We've been improving our Python test suite at Venmo. Three months ago, builds were flaky and took 45 minutes; now they’re robust and run in 6 minutes. This is the first in a series of posts about how we achieved this.
Our goal at Venmo is to connect the world and empower people through payments. We interact with a variety of external services to accomplish this, including social networks, credit card processors and identity providers.
Over time, our test suite accumulated unmocked interactions with these services. This slowed down builds and introduced flaky tests. While we occasionally mocked problematic interactions manually, this was error-prone and annoying for test authors. We needed an automatic solution -- something that would let us easily mock old and new tests.
There are a number of tools in this space. The most well known is Ruby’s vcr, which works by recording http request/response pairs in “cassettes”. In future test runs, it replays stored responses by matching incoming requests against stored requests, making integration tests fast and deterministic.

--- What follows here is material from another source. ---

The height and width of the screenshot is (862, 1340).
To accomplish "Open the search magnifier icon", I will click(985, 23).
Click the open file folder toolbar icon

When searching for a similar tool in Python, we found two ports:
- betamax, which provides compatibility with vcr cassettes. It’s only capable of mocking interactions made through requests.
- VCR.py, which has more features than vcr but isn’t compatible with its cassettes. It can mock a variety of http clients, including requests.

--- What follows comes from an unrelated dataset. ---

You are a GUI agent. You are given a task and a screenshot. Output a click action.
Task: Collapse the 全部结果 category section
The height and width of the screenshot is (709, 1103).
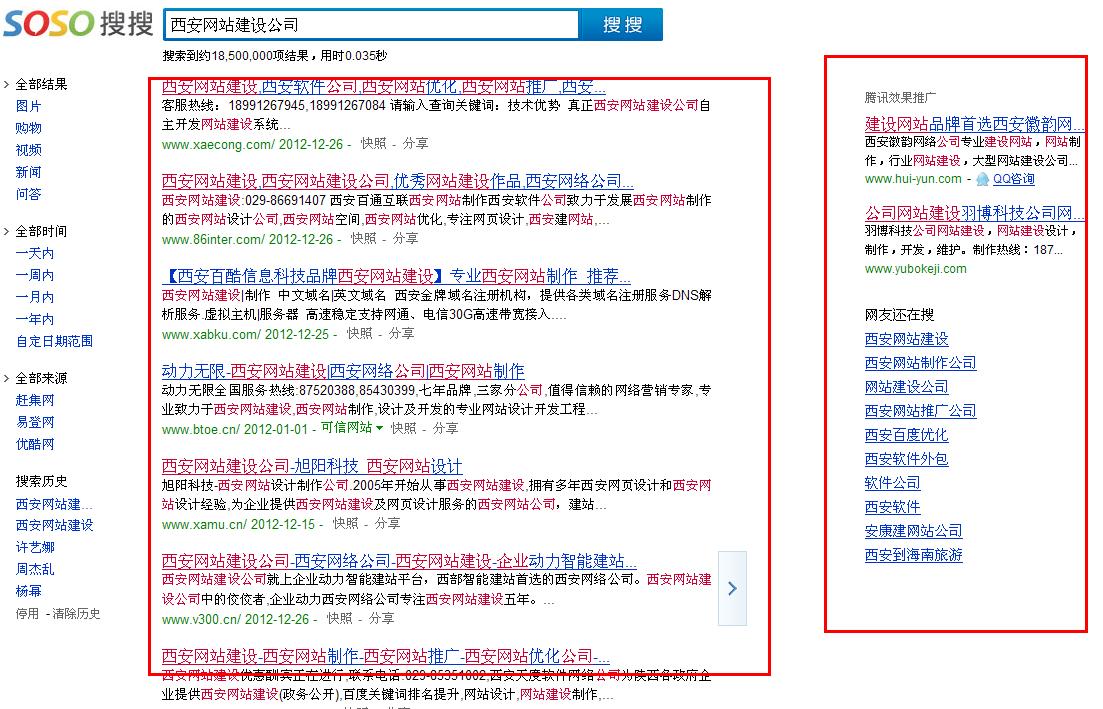[7, 85]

We chose VCR.py: Ruby compatibility doesn’t matter to us and we don’t exclusively use requests.
Abstracting it away
We didn’t want test authors to worry about organizing cassettes; that would get messy quickly. In fact, we didn’t want test authors to think about VCR.py at all. As the folks at Airbnb put it, the bar to writing tests should be “so low you can trip over it” 1. So, we abstracted away all of the details that we could. The result: a single decorator is all that’s required to use VCR.py. For example:
@external_call def test_foo_is_successful(self): # make some http requests...

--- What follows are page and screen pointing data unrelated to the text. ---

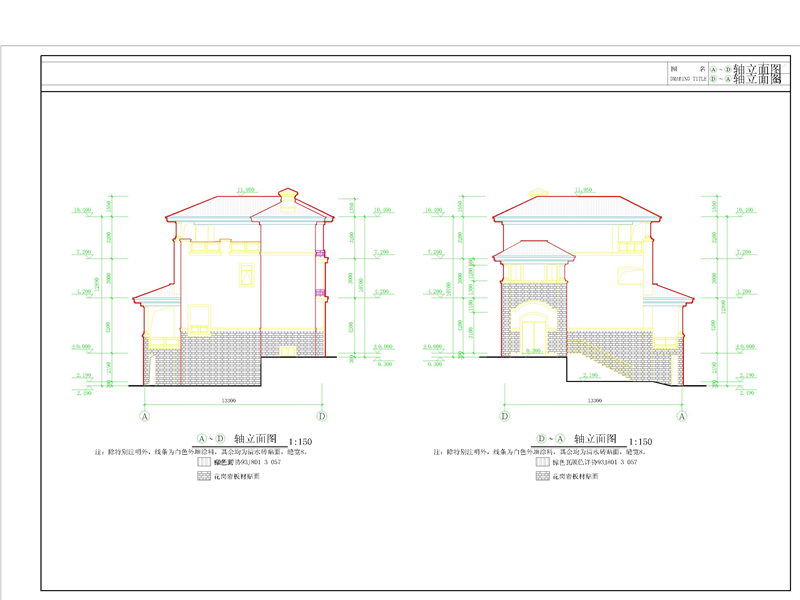Select the arched entrance door in right elevation

click(536, 334)
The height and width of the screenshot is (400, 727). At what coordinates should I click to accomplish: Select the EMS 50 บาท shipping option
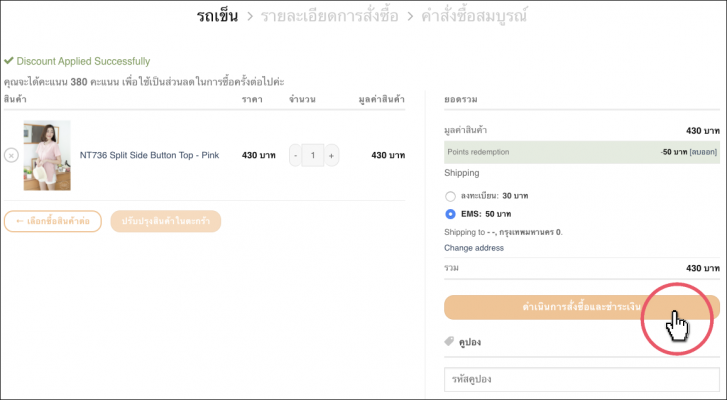pyautogui.click(x=451, y=214)
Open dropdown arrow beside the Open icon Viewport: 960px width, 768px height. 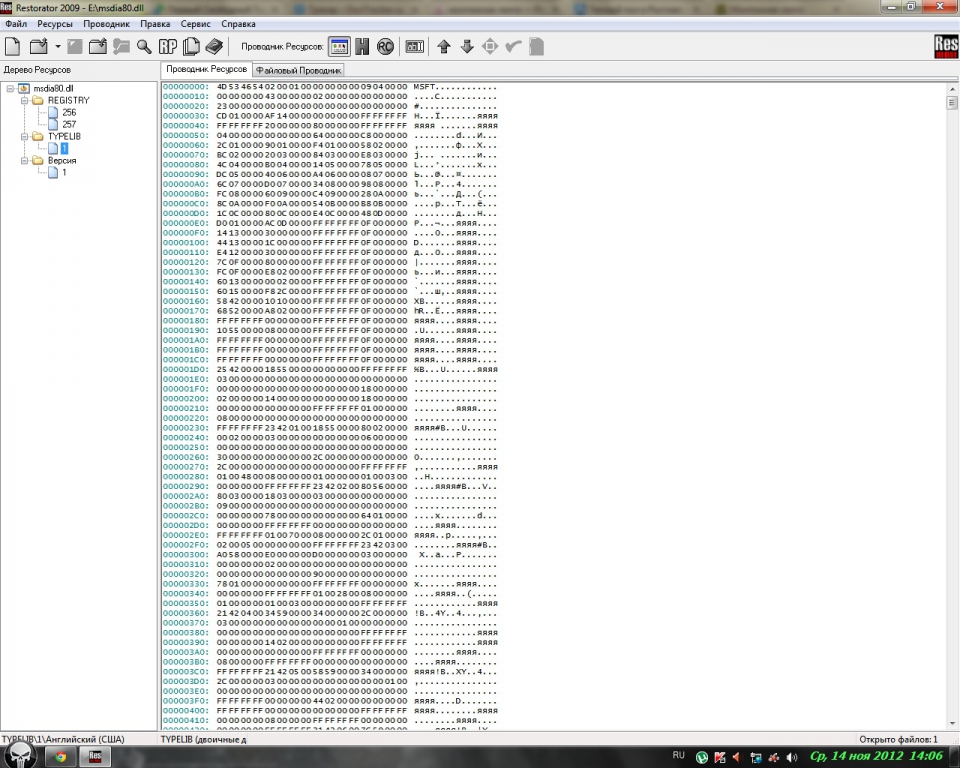(57, 46)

Behind the scenes, this names a cassette after the wrapped test’s name and uses basic options. Most of the time it Just Works. For more complicated scenarios, the external_call decorator exposes a variety of options:
def external_call(*args, **kwargs): """Enable vcrpy to store/mock http requests. The most basic use looks like:: @external_call def test_foo(self): # urllib2, urllib3, and requests will be recorded/mocked. ... By default, the matching strategy is very restrictive. To customize it, this decorator's params are passed to vcr.VCR(). For example, to customize the matching strategy, do:: @external_call(match_on=['url', 'host']) def test_foo(self): ... If it's easier to match requests by introducing subcassettes, the decorator can provide a context manager:: @external_call(use_namespaces=True) def test_foo(self, vcr_namespace): # this argument must be present # do some work with the base cassette with vcr_namespace('do_other_work'): # this uses a separate cassette namespaced under the parent # we're now using the base cassette again To force decorated tests to make external requests, set the MAKE_EXTERNAL_REQUESTS envvar to TRUE. Class method tests are also supported. """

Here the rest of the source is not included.